Questo, per quanto riguarda il periodo di crisi.

Ma si doveva pur tenere conto che, in vista della differente potenzialità della rete ferroviaria nostra e di quella della monarchia austro-ungarica, il gettito giornaliero di truppe che poteva affluire alla frontiera tra la Pontebba ed il mare era sensibilmente maggiore per gli avversari che per noi.

Perciò, se la situazione politico - militare degli alleati sui vari teatri d’operazione lo permettesse, noi avremmo potuto essere costretti a subire un attacco con forze rilevanti prima che tutte le nostre truppe potessero entrare in azione.

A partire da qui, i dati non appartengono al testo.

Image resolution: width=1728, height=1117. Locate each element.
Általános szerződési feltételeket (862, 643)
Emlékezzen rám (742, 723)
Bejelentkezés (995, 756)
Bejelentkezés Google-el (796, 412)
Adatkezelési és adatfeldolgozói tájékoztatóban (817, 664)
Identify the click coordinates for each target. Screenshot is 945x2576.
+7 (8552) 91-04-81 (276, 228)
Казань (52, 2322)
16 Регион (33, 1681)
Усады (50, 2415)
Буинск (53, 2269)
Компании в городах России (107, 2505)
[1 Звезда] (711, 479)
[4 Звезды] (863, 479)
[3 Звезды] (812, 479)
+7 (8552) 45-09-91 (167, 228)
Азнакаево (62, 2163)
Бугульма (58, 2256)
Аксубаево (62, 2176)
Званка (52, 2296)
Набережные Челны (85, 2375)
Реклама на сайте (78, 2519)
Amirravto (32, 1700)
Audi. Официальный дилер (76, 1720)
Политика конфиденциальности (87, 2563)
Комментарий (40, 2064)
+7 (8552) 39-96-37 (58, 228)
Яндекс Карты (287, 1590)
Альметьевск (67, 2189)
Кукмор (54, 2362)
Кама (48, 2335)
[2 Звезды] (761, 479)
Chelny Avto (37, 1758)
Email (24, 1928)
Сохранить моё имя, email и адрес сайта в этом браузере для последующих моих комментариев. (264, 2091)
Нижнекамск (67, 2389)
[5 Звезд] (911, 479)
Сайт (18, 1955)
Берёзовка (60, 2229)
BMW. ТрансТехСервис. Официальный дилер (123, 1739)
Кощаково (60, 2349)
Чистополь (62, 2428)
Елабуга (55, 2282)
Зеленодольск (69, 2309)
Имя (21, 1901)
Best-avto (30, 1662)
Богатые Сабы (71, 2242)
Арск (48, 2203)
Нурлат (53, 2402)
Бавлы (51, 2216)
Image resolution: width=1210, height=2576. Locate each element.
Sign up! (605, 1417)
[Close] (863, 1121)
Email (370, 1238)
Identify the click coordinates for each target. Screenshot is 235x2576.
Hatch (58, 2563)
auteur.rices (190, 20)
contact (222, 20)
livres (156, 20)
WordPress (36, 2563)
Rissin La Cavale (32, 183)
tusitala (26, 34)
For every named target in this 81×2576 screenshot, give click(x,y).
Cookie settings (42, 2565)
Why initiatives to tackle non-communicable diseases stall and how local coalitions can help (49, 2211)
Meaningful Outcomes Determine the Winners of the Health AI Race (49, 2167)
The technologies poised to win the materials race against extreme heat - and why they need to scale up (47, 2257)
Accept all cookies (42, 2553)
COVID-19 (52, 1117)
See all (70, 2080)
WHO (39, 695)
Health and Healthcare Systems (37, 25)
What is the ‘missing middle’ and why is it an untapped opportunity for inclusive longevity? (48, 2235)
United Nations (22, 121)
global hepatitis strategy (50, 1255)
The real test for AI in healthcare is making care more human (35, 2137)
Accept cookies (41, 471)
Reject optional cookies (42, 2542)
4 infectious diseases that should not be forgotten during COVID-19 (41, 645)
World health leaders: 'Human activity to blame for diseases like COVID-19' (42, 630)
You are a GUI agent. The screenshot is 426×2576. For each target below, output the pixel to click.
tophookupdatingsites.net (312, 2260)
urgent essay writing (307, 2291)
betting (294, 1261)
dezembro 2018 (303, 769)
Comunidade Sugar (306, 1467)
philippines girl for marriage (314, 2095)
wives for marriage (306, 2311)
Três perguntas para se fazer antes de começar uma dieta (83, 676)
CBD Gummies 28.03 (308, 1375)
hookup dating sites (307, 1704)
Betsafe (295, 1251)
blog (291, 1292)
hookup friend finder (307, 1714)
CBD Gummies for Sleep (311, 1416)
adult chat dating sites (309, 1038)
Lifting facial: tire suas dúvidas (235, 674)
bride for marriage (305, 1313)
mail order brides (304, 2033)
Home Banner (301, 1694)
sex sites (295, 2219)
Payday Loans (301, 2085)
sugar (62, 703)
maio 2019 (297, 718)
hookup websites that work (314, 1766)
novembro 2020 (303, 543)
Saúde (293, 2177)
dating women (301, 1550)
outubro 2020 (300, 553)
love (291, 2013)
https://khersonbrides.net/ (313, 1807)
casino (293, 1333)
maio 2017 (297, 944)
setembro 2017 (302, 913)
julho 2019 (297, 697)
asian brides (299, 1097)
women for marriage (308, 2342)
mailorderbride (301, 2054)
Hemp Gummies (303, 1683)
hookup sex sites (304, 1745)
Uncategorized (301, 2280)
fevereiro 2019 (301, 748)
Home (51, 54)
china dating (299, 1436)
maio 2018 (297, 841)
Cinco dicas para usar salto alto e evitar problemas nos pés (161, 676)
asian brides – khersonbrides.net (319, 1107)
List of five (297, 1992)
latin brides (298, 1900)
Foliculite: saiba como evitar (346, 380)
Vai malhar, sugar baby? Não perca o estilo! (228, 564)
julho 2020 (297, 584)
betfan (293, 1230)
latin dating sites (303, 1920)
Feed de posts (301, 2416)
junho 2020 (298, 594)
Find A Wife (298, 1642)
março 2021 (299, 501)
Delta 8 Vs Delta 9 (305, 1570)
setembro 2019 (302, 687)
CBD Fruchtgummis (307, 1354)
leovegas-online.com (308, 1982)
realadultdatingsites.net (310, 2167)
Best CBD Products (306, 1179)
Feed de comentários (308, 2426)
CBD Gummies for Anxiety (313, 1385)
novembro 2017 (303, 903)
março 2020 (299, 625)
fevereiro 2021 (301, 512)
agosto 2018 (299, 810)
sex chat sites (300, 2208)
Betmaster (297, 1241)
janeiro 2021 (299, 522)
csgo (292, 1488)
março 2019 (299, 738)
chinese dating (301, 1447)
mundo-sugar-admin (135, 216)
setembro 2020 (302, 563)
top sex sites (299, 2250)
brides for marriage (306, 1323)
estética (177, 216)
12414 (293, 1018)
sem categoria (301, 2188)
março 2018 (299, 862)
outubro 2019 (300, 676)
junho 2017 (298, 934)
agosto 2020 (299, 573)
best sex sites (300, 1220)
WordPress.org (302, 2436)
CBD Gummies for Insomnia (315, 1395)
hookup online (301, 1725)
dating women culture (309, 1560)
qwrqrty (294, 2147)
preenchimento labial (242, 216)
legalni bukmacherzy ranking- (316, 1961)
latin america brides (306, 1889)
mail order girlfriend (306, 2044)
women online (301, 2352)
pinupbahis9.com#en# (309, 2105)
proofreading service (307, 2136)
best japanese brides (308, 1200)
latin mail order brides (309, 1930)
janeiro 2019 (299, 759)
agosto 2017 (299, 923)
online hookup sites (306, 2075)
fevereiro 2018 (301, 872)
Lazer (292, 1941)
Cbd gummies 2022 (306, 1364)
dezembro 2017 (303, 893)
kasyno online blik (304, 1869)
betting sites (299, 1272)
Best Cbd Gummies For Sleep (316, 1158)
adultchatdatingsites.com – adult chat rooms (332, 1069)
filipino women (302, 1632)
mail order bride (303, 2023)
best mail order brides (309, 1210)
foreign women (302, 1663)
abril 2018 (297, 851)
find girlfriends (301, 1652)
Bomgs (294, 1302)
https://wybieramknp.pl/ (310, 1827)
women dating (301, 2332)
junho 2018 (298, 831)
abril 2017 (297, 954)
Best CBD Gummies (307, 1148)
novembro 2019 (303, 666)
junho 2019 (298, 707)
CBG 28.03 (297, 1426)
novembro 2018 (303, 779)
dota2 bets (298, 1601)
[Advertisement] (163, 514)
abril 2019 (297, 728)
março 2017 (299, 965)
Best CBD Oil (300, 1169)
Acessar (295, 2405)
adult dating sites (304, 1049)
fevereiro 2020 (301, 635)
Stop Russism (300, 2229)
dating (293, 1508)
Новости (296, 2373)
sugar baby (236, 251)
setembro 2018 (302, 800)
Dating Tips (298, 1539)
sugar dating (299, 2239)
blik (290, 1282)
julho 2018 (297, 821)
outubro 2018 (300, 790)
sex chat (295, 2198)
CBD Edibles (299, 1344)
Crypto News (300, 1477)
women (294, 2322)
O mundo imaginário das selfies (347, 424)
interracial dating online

Cosicchè era di somma importanza che il momento della nostra entrata in azione fosse scelto opportunamente non solo; ma che, una volta deciso, la condotta del Governo si svolgesse senza esitanze capaci di causare sia pure un lieve arresto al corso delle operazioni predisposte; perchè ogni perdita di tempo per noi, avrebbe costituito per i nostri avversari un guadagno grandissimo.

Tutte queste considerazioni feci presente al Governo il 15 febbraio, e l’azione politica procedette in pieno accordo con quella militare fino alla nostra entrata in guerra.

La vera mobilitazione occulta fu poi iniziata verso la metà di maggio, e proseguita gradualmente fino alla dichiarazione di guerra, cercando di renderla il meno possibile appariscente agli occhi dell’avversario.

Ma, oltre ai provvedimenti organici e per la mobilitazione dell’esercito, molti altri se ne presero durante i mesi della preparazione per conferire al medesimo la voluta efficienza.

Mi limiterò a dare un cenno dei principali:

Disciplina:

Si sono diffusamente esaminate nel Capitolo I le cause che avevano contribuito ad affievolire la disciplina nell’esercito.

In seguito ad alcuni gravi fatti di indisciplina accaduti nel settembre 1914, rappresentavo al Ministero della guerra la necessità di energici provvedimenti per ristabilire quello che è senza alcun dubbio il primo elemento di potenza di un esercito.

Dicevo in questa lettera che quei fatti erano più che indizio, prova di una grave perturbazione dell’ambiente militare, e segno manifesto che la indisciplina del Paese si era riverberata nell’esercito, dove si raccoglievano i frutti velenosi della propaganda che, negli ultimi anni, senza freni adeguati, si era lasciata svolgere fra il popolo contro le nostre istituzioni.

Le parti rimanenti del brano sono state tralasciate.